Benchmarks, Contentment, & Conclusions
Much of this performance-chasing culture is driven by (1) our access to a whole lot of data via the internet and (2) our growing desire to constantly compare ourselves to our neighbors, also potentially driven by the internet. Naturally, we regularly find ourselves “benchmarking” our results. Now, is it wise to have some sort of an anchor point to measure our investment outcomes? Yes, of course. Next question, if you search hard enough, will you always find a benchmark that you wish you would’ve owned? Absolutely. One year perhaps you wish you would’ve owned bitcoin, another oil futures, another cash, another foreign stocks, and on and on and on – this is the neverending revolving door of I-wish-I-would’ve-owned-this-or-that. Like I always say, if I had a time machine, I’d be the best investor of all time.
So, let me help you out with how you should benchmark. If you are taking on a new investment strategy, why not measure this strategy versus what you did own prior to the switch or the other strategy you rejected in favor of the strategy you chose. Now, to be fair, you will want to make sure you are benchmarking here with apples-to-apples comparisons. These two strategies you are comparing should have similar characteristics of risk, liquidity, etc. To help, I’d partner with a professional to assist you with crafting these comparatives. Remember, part of this process will be determining the appropriate time periods to apply these comparisons. I’ll give you a hint, one day, one month, and one year will not be a sufficient sample size.

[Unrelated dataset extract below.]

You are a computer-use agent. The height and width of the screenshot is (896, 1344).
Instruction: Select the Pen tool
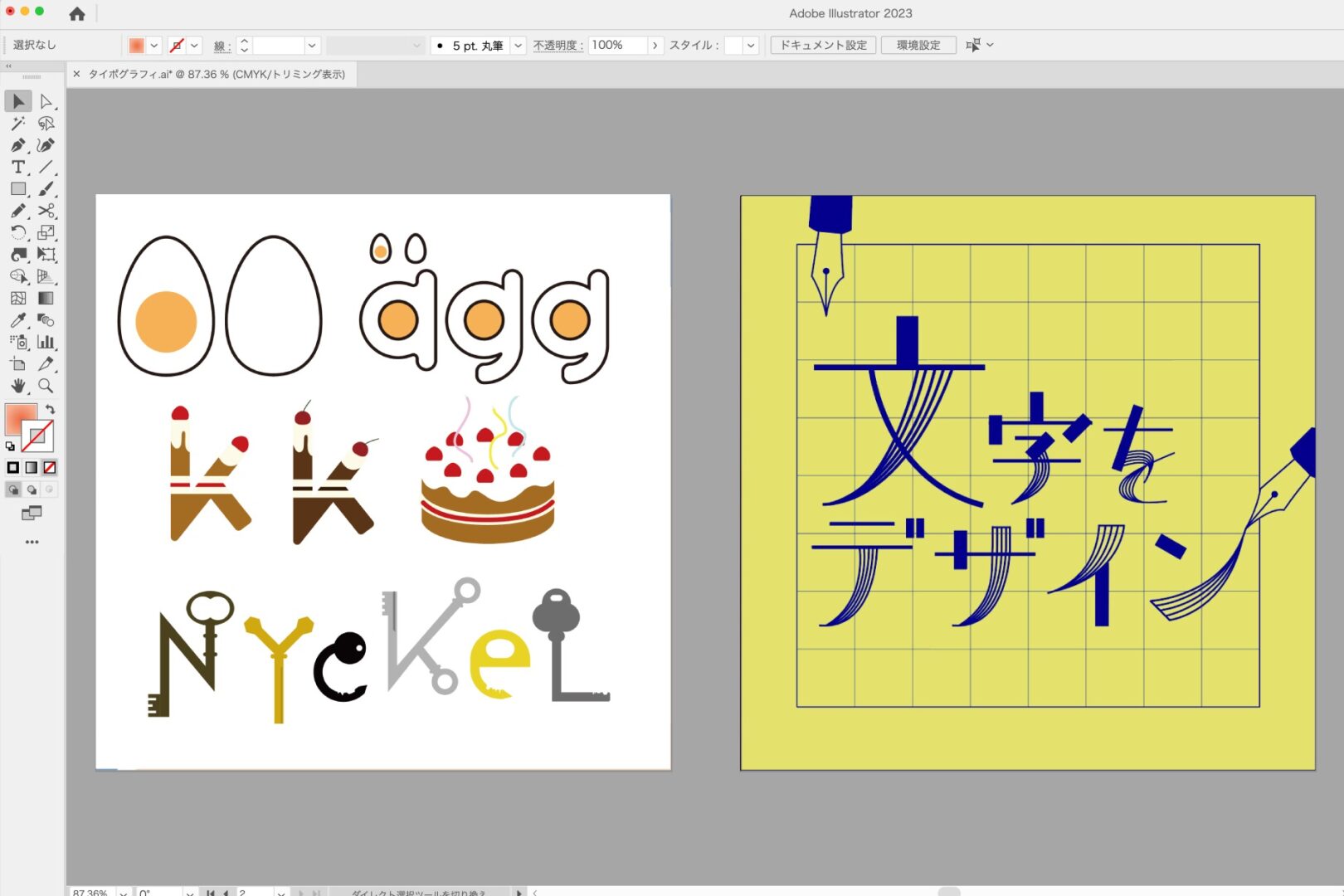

I’ve never chased storms myself, but I imagine whether you are a professional or a rookie, there will always be a desire to see a bigger tornado from a closer vantage point. These types of risk takers are never satiated. Again, never quite big enough, never quite close enough, always chasing after that next storm. This attitude is the antithesis of contentment, which is a key trait of successful investors. Let’s keep this simple, your financial plan has a target rate of return, and this is the target you should strive for. At the same time, I promise you this, you will ALWAYS be able to find an investor that did a little better than you. The challenge will be if you can be content with the outcomes you achieve. My advice, resist the desire to over-compare and stay the course.
These will be the type of behavioral/psychological obstacles we all face. Most often, we will find that we are our own greatest nemesis. Sometimes we just have to get out of our own way.